# Cutting and raking widths



## FarmerCline (Oct 12, 2011)

How important is it to match your mower width to the raking width? Going to be buying a new mower and rake this year and was getting ready to pull the trigger on the rake but not sure yet on what size of mower I will be getting. I am considering a mower anywhere from 10-13 foot cut and the rake I plan on purchasing is available in either a 27 or 30 foot max raking width. Most of the time my grass hay and oat hay is tedded out so I don't think it would make a difference on that but I usually don't Ted alfalfa.


----------



## Tim/South (Dec 12, 2011)

If I had flat ground it might make a difference. All of our hay ground is terraced so we cut with the contour of the ground.

Nothing matches up for us. Every terrace has some left overs.


----------



## BWfarms (Aug 3, 2015)

▶ _Complete the following_
a: Reproduce the entire thread on cutting and raking widths word for word.
b: Put the rows into a Markdown table with the columns "No." and "Line," starting at the line that contains "Where should I" and running through the last of the rows. Skip blank lines, and leave the pictures out of the table.

(Recorded data)
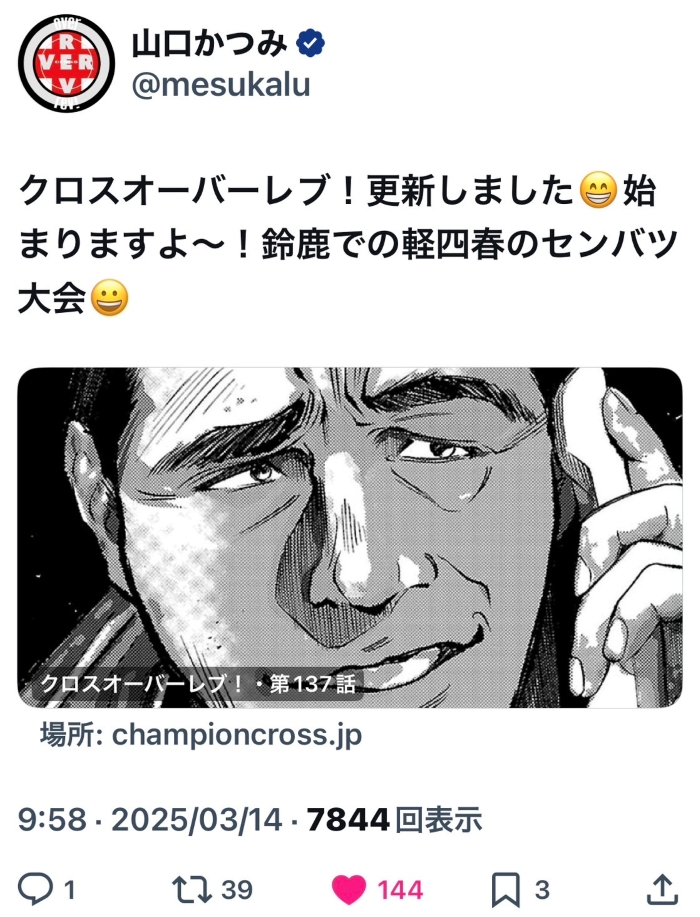
Task: Click the reply count number 1
Action: tap(69, 890)
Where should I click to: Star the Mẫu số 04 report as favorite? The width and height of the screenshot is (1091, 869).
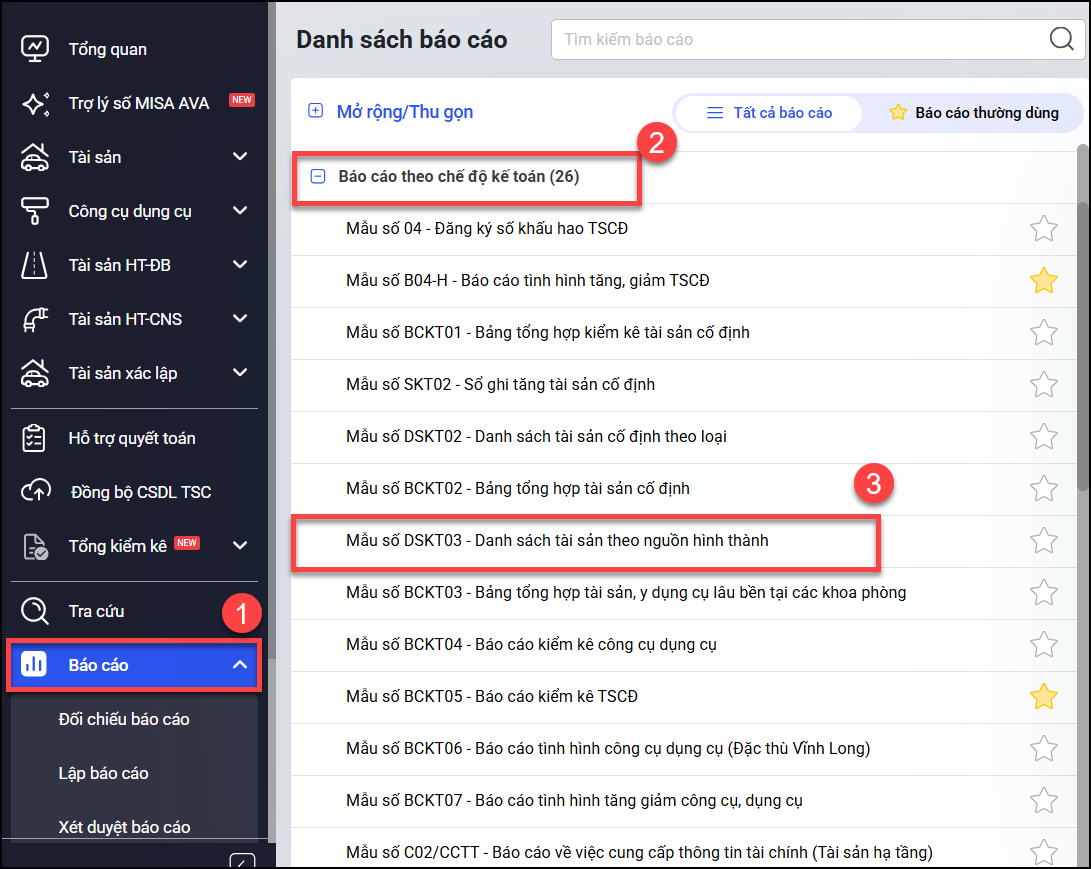click(1043, 229)
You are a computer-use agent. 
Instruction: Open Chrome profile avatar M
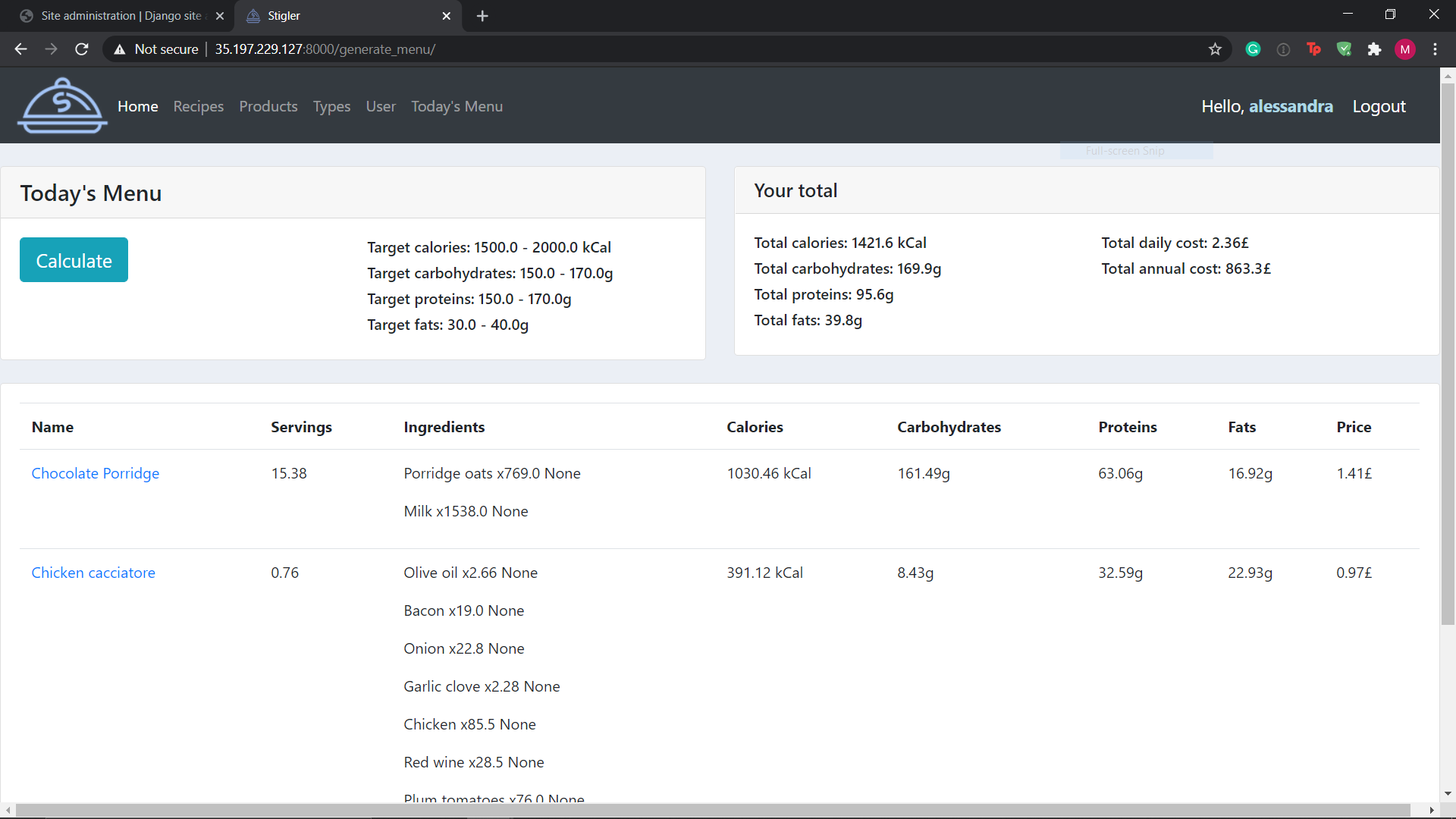(1404, 49)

▶ _Worked answers_
a:
# Cutting and raking widths



## FarmerCline (Oct 12, 2011)

How important is it to match your mower width to the raking width? Going to be buying a new mower and rake this year and was getting ready to pull the trigger on the rake but not sure yet on what size of mower I will be getting. I am considering a mower anywhere from 10-13 foot cut and the rake I plan on purchasing is available in either a 27 or 30 foot max raking width. Most of the time my grass hay and oat hay is tedded out so I don't think it would make a difference on that but I usually don't Ted alfalfa.


----------



## Tim/South (Dec 12, 2011)

If I had flat ground it might make a difference. All of our hay ground is terraced so we cut with the contour of the ground.

Nothing matches up for us. Every terrace has some left overs.


----------



## BWfarms (Aug 3, 2015)

b:
| No. | Line |
|---|---|
| 1 | Where should I click to: Star the Mẫu số 04 report as favorite? The width and height of the screenshot is (1091, 869). |
| 2 | click(1043, 229) |
| 3 | You are a computer-use agent.  |
| 4 | Instruction: Open Chrome profile avatar M |
| 5 | (1404, 49) |